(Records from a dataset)
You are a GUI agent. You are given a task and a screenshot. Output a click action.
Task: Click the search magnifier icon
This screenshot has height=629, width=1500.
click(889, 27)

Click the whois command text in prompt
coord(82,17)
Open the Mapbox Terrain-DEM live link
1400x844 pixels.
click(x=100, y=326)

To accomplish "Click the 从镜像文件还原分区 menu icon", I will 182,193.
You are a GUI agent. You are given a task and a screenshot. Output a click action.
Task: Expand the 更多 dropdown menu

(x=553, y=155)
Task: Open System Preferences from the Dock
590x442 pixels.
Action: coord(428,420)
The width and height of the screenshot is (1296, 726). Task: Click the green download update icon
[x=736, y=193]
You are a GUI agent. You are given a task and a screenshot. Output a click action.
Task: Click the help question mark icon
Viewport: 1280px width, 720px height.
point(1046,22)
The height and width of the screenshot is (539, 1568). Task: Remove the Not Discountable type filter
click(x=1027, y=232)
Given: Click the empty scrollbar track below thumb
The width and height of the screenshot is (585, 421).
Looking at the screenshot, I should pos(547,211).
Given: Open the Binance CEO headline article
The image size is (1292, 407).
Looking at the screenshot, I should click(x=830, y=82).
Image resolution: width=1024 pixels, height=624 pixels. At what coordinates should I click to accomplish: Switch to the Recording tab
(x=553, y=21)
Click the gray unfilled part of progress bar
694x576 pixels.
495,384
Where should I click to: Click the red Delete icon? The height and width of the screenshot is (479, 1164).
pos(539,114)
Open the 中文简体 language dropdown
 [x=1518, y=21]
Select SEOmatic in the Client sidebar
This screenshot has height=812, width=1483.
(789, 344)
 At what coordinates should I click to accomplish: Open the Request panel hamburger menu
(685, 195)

Task goal
Find every line in the records above that contains the string "what" and copy each one in full. Matching is case-sensitive.

Task solution
Image resolution: width=1024 pixels, height=624 pixels. At what coordinates should I click to accomplish: Switch to the Recording tab
 At what coordinates should I click to accomplish: Open the Request panel hamburger menu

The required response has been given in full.